Submitted to: American Geophysical Union
Publication Type: Abstract Only
Publication Acceptance Date: 3/15/2003
Publication Date: 3/20/2003
Citation: Angier, J., McCarty, G.W. 2003. Linkages among groundwater levels, evapotranspiration rates, and stream flows within a first-order riparian zone, and the impact of climate variability [abstract]. American Geophysical Union. Paper No. 5797. 2003 CDROM. Interpretive Summary:
Technical Abstract: Complex interactions among different aspects of a riparian system largely determine how efficiently these environments function at such things as contaminant removal and flood attenuation. Many studies focus on only one or two aspects of a riparian system and make assumptions regarding other elements of riparian system behavior. Conclusions that predict function based on a small number of factors, however, are more likely to be inaccurate and are probably less applicable to other systems. An approach to riparian zone studies that attempts to address several major influences on the system¿s behavior is more likely to yield information that can be applied to predictive models. This study, part of a small-watershed project undertaken by the USDA-ARS, is an attempt to apply a holistic approach to assessing riparian zone function. Stream flows are measured and logged automatically at five points along the stream channel. Approximately 170 piezometers are used to assess groundwater behavior and composition within the riparian system; about 60 of these are instrumented with pressure transducers that continuously log groundwater levels. Twelve sap flow sensors have been placed into five tree trunks in a transect across the riparian zone to measure sap flow rates (and ultimately to obtain evapotranspiration rates for the riparian zone). Meteorological data is obtained from an on-site weather station. The data indicate that there is a close linkage between stream flow and tree sap flow.
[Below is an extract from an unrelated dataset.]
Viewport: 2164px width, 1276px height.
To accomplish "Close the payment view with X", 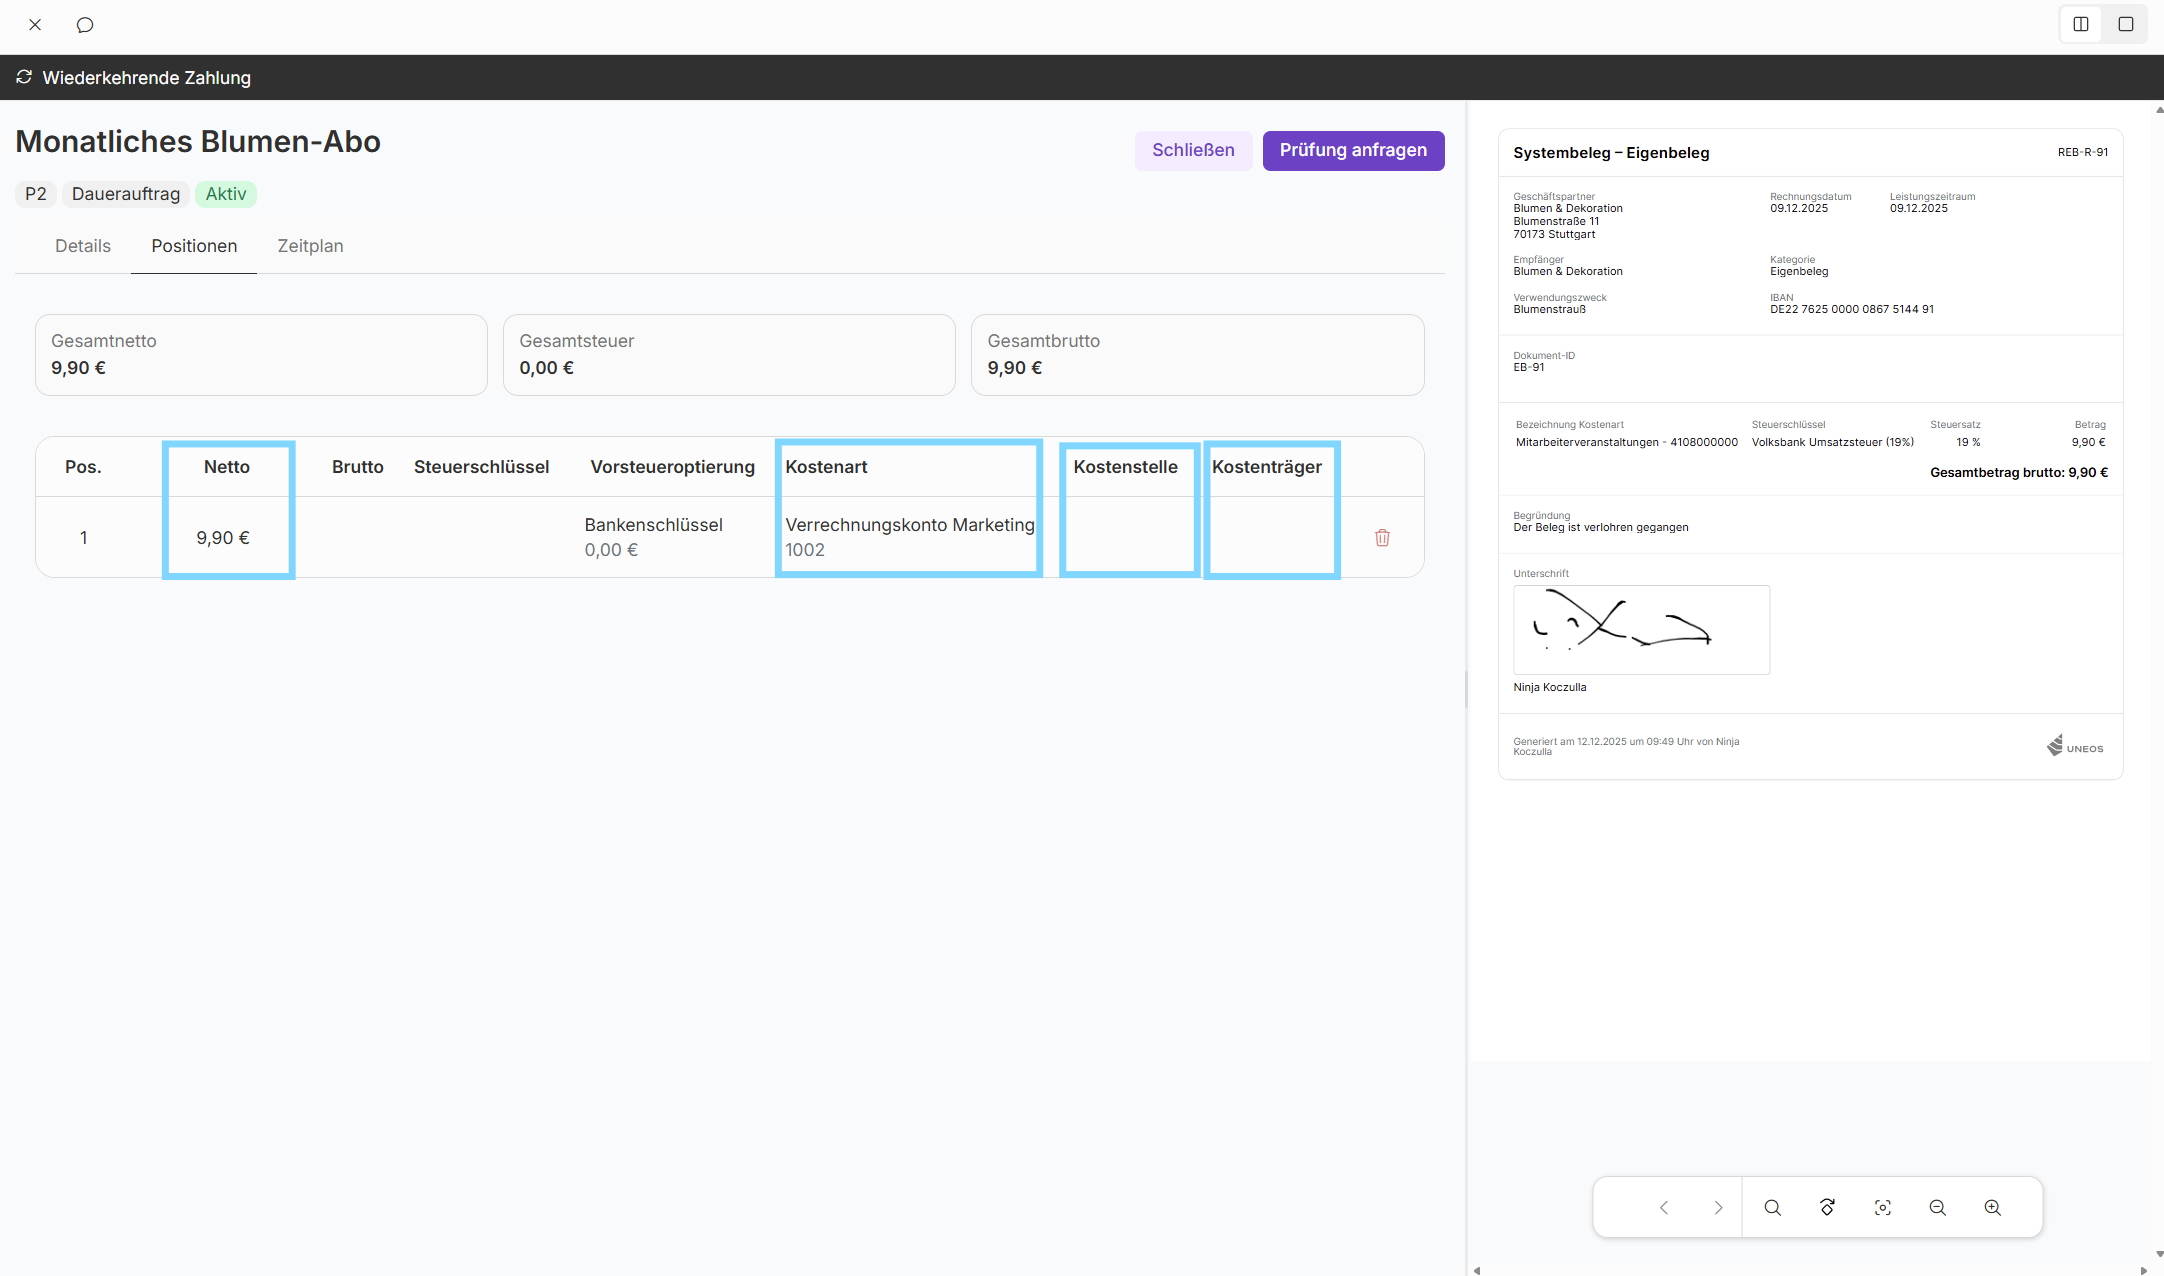I will (x=35, y=25).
Diurnal sap flow patterns (active sap flow in daytime during the growing season) are reflected in loss of daytime stream flow. Sap flow rates in turn are highly influenced by changes in local weather conditions (especially photosynthetically active radiation). Stream flow and climate are also directly linked to groundwater behavior. Information gleaned from this study (which also includes research incorporating local hydrology and biogeochemistry) can be used to help determine how these various elements of a riparian system interact and the effect on the function of the system as whole.